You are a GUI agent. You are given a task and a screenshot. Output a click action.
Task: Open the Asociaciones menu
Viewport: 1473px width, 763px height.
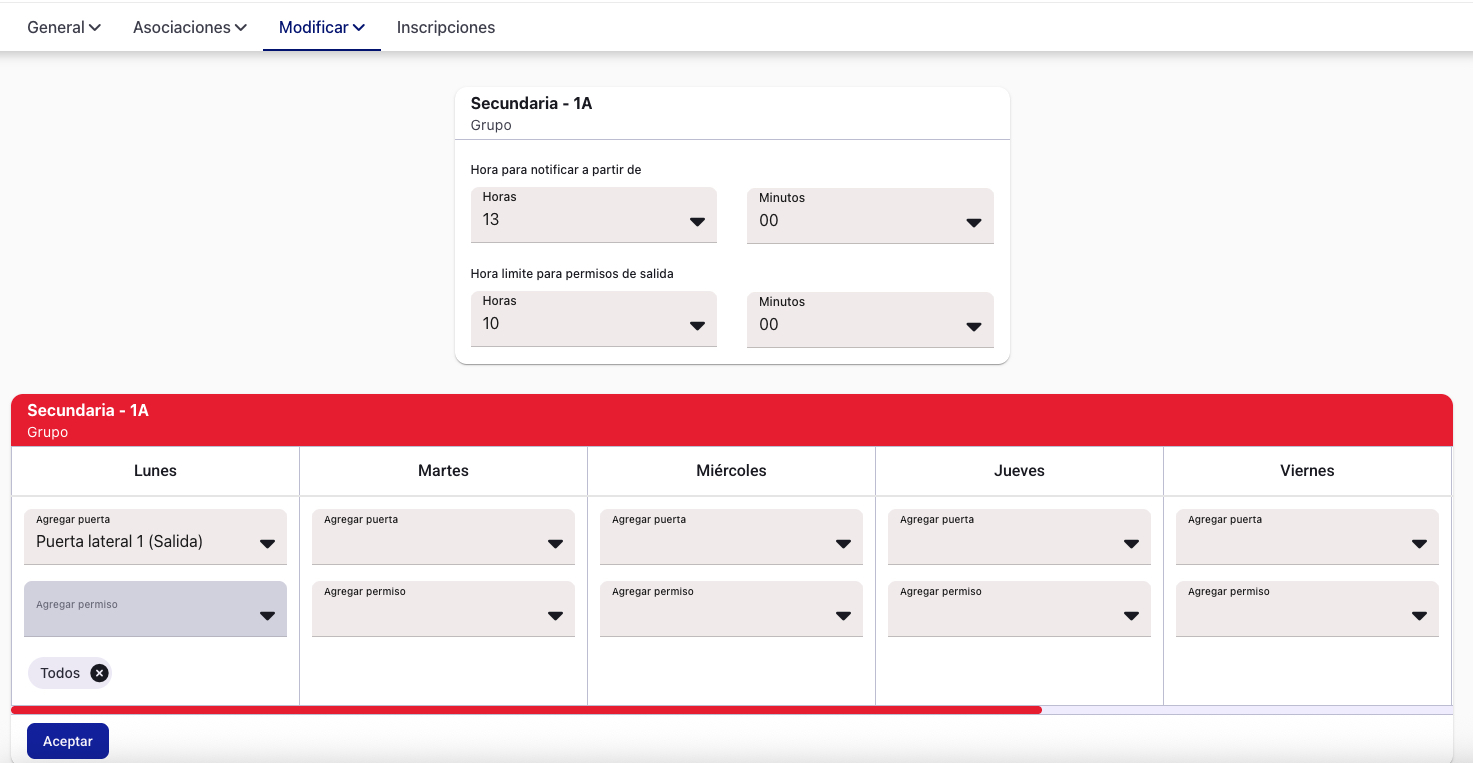point(190,27)
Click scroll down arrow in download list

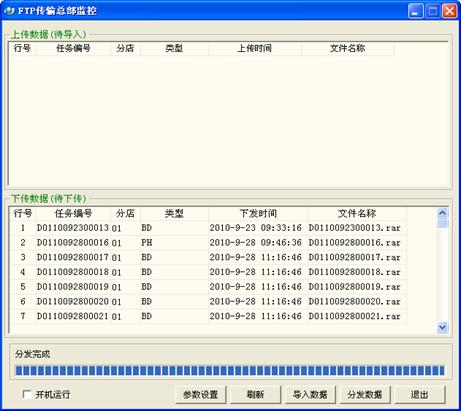click(442, 327)
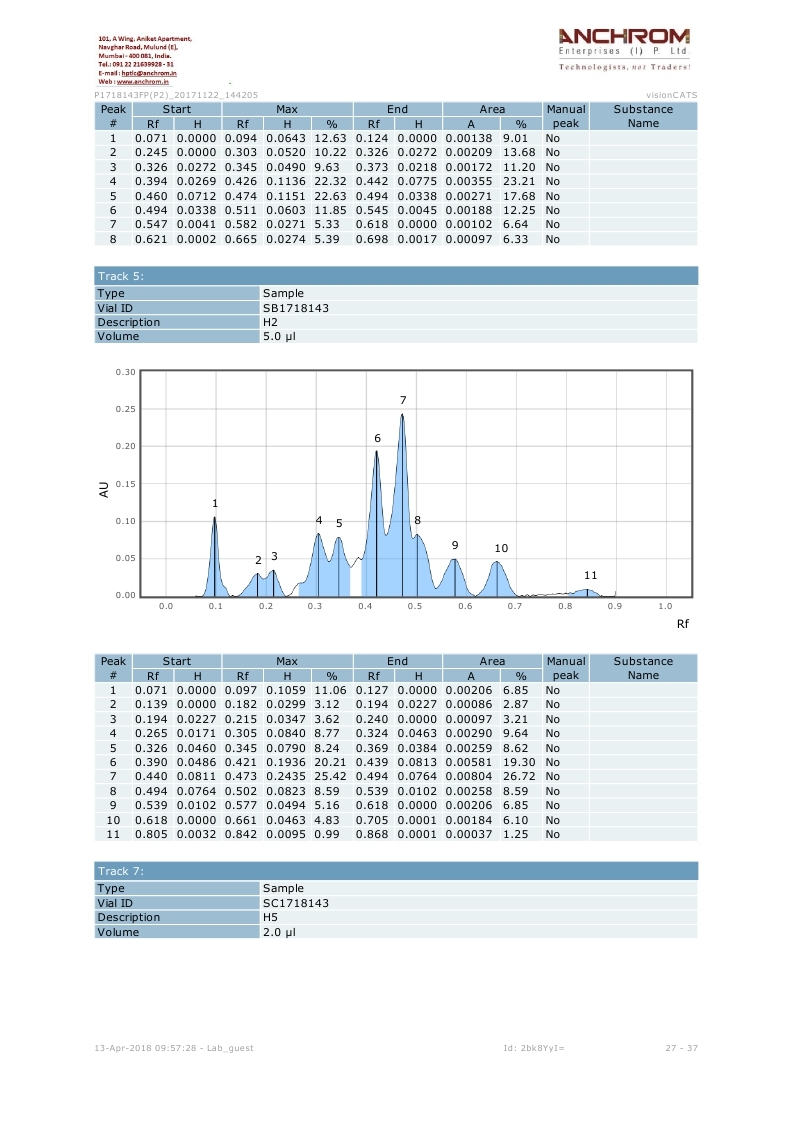This screenshot has width=793, height=1123.
Task: Click page number 27 - 37 in footer
Action: 681,1048
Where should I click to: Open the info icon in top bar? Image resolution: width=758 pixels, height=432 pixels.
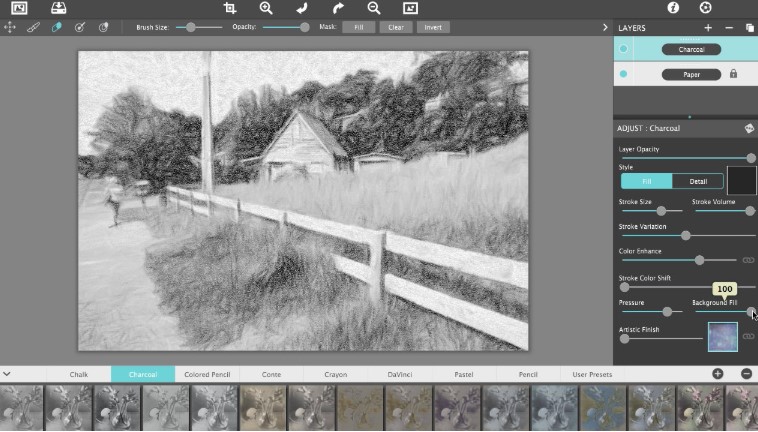pyautogui.click(x=673, y=8)
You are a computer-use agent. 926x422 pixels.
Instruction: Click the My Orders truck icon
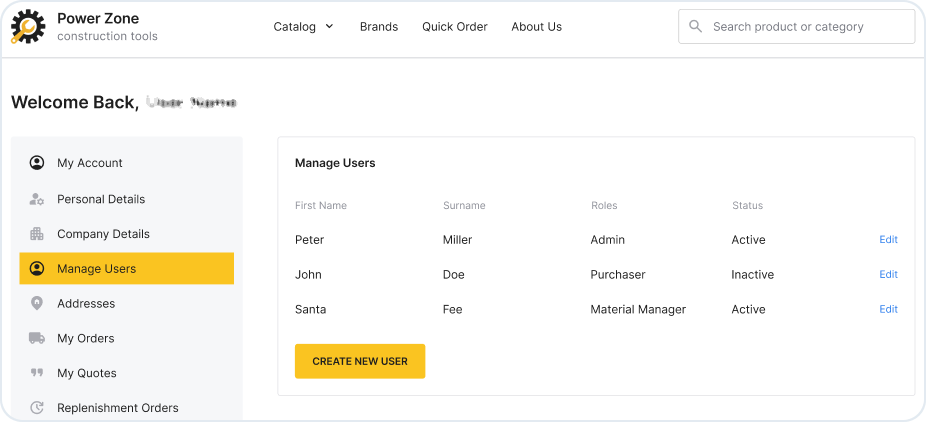coord(37,338)
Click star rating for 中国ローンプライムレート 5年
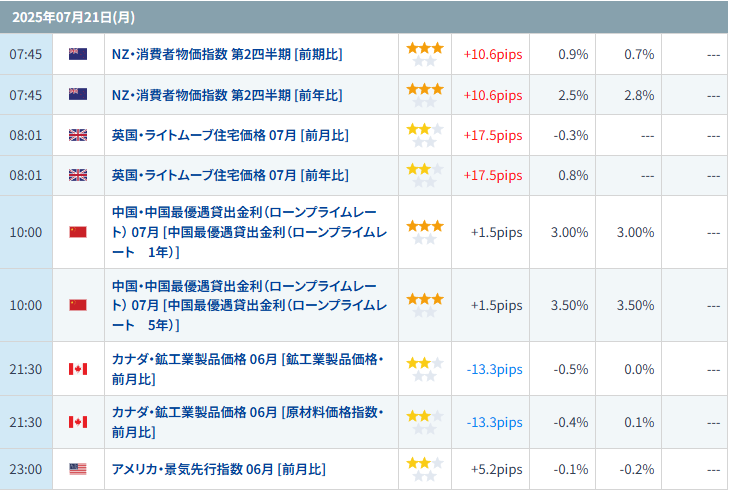This screenshot has height=493, width=732. tap(424, 305)
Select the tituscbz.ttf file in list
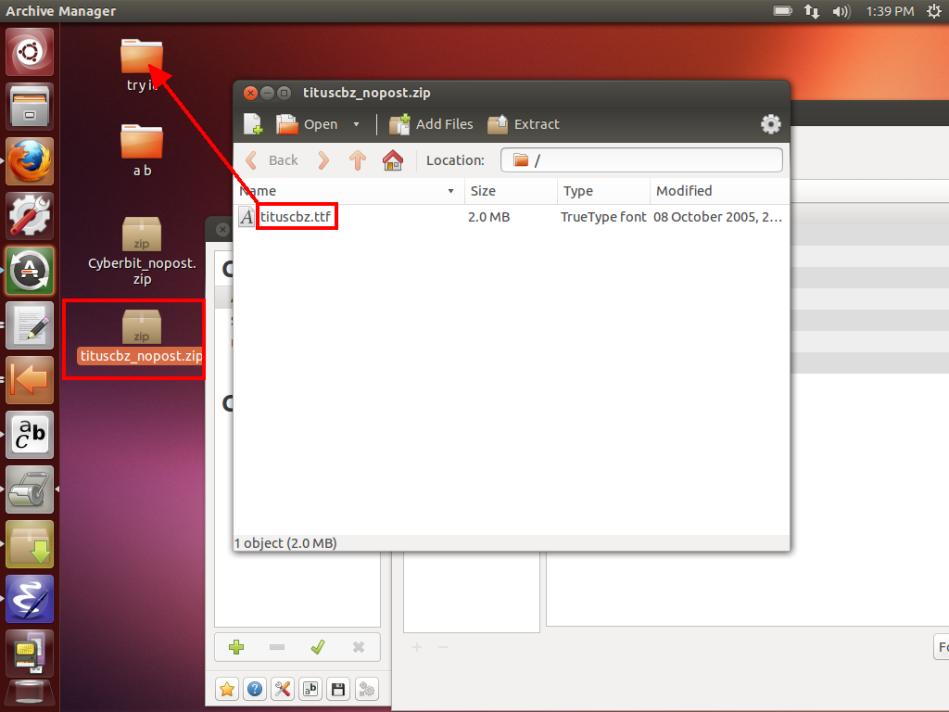The width and height of the screenshot is (949, 712). click(x=295, y=216)
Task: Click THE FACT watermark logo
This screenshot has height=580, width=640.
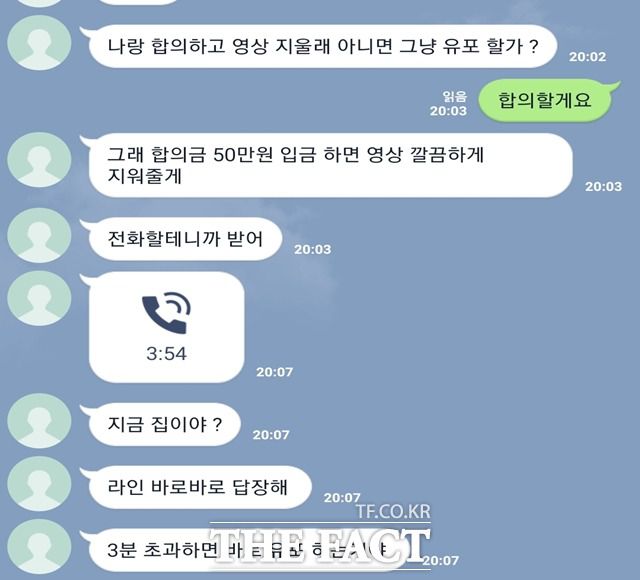Action: tap(320, 546)
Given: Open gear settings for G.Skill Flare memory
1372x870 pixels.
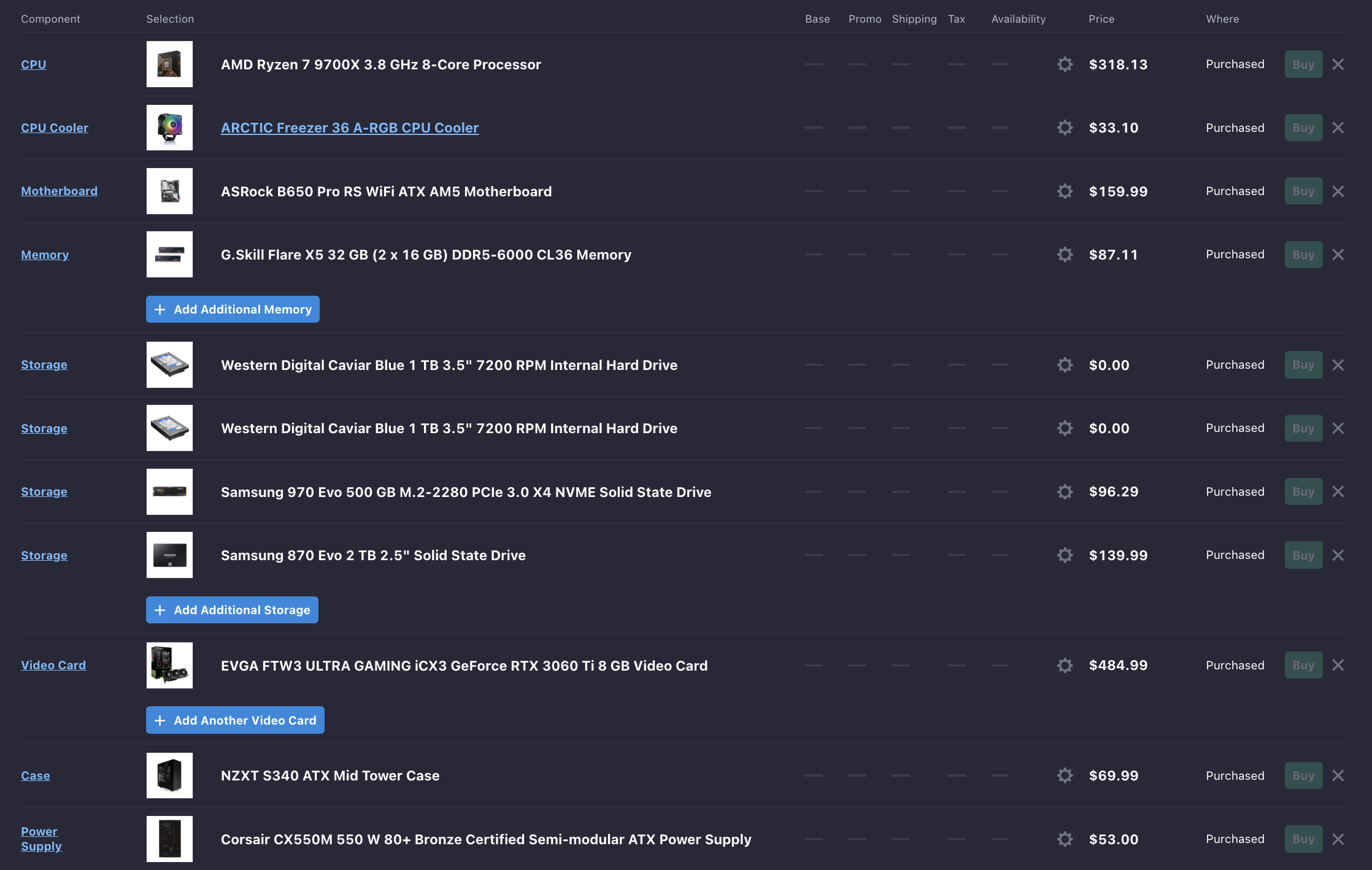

● Exercise brief
With the pictures excluded, retype the records above verbatim.

● Your solution
You are a GUI agent. You are given a task and a screenshot. Output a click action.
Task: Open the Asociaciones menu
Viewport: 1473px width, 763px height.
point(190,27)
Click scroll down arrow in download list

click(442, 327)
This screenshot has width=793, height=1123.
Task: Click page number 27 - 37 in footer
Action: 681,1048
Where should I click to: Open the info icon in top bar? Image resolution: width=758 pixels, height=432 pixels.
pyautogui.click(x=673, y=8)
You are a computer-use agent. 926x422 pixels.
Instruction: Click the My Orders truck icon
coord(37,338)
Click star rating for 中国ローンプライムレート 5年
This screenshot has height=493, width=732. tap(424, 305)
Select the tituscbz.ttf file in list
The width and height of the screenshot is (949, 712). click(x=295, y=216)
Task: Click THE FACT watermark logo
This screenshot has height=580, width=640.
Action: tap(320, 546)
Given: Open gear settings for G.Skill Flare memory
1372x870 pixels.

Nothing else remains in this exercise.